WORK INSTRUCTION
Find the line with "Given: Open the Layout Padrão dropdown" in the data below. Repeat it and every line after it up to the end, exactly, but drop the pictures.

Stored data:
☆ ☆ ☆ ☆

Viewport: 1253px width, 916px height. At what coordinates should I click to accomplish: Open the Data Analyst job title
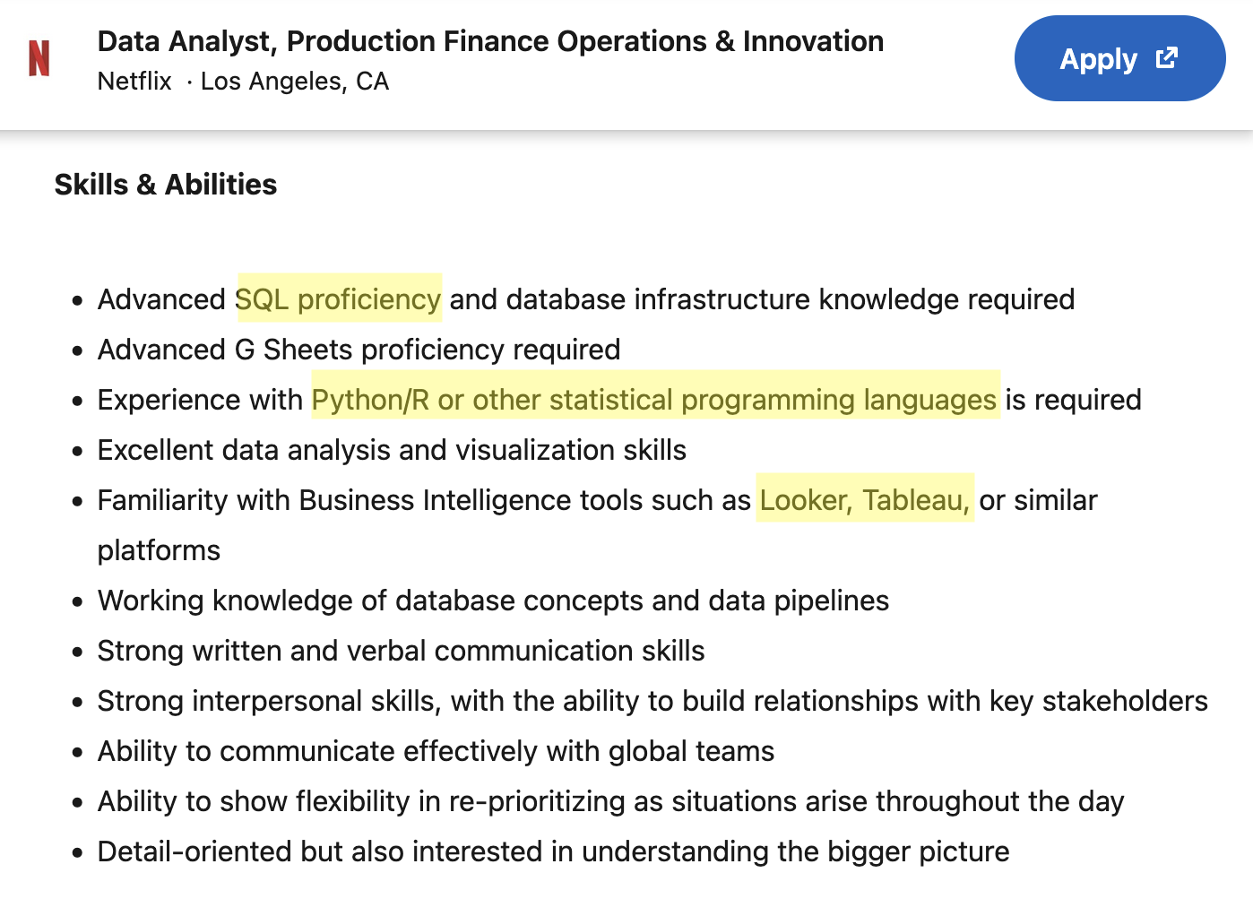[x=490, y=41]
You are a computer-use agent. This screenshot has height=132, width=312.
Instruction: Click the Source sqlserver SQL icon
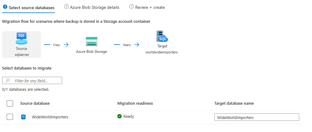coord(22,39)
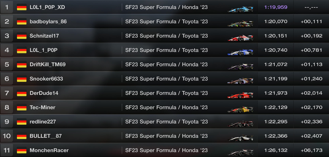Click the yellow-red car icon of Tec-Miner

[240, 109]
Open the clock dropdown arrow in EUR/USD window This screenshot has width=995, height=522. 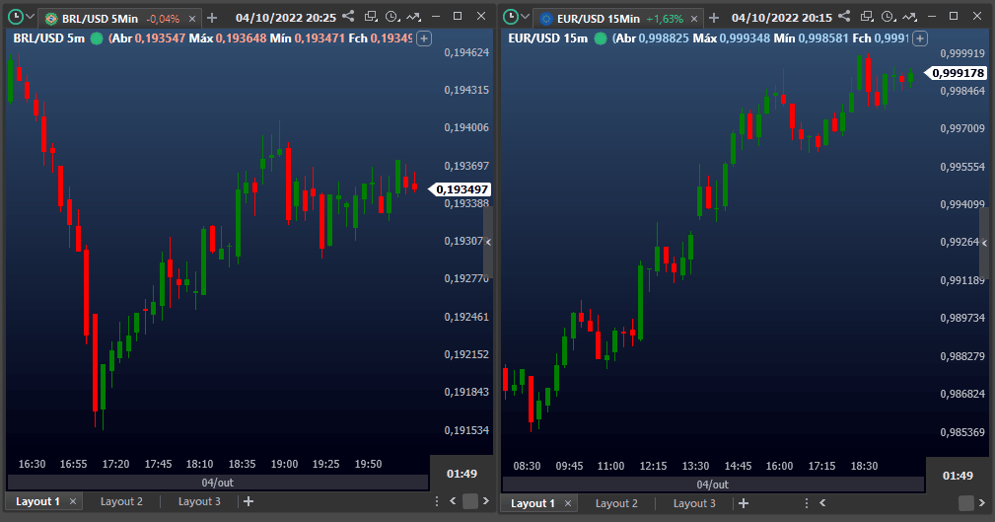tap(525, 18)
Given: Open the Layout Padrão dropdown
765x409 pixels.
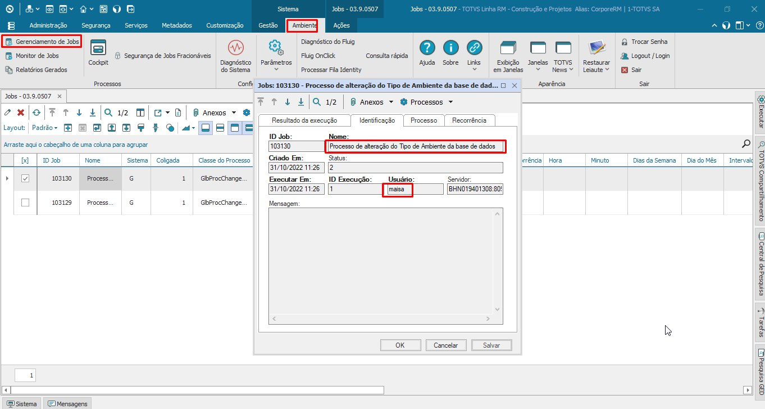Looking at the screenshot, I should 45,128.
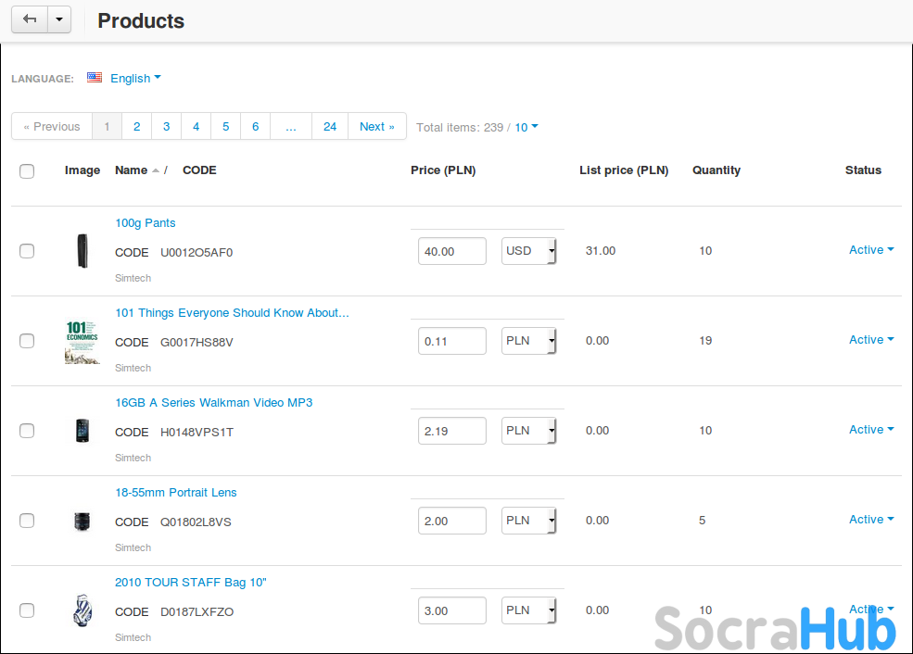
Task: Click the 100g Pants product thumbnail
Action: 82,251
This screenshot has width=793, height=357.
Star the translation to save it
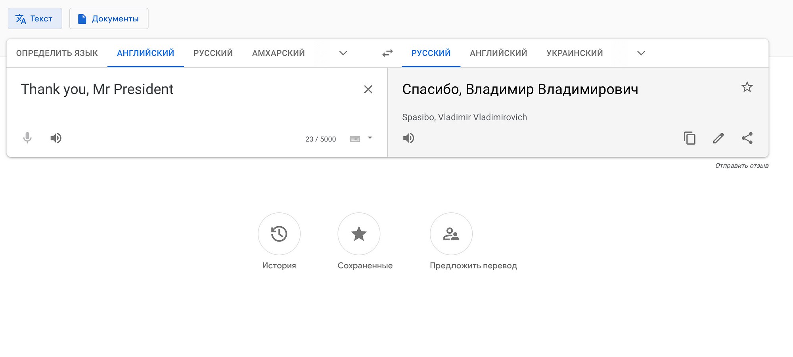point(747,87)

☆ ☆ ☆ ☆

SOLUTION TO THE PROBLEM
Given: Open the Layout Padrão dropdown
765x409 pixels.
Looking at the screenshot, I should 45,128.
Task: Click the 100g Pants product thumbnail
Action: 82,251
This screenshot has width=793, height=357.
Star the translation to save it
point(747,87)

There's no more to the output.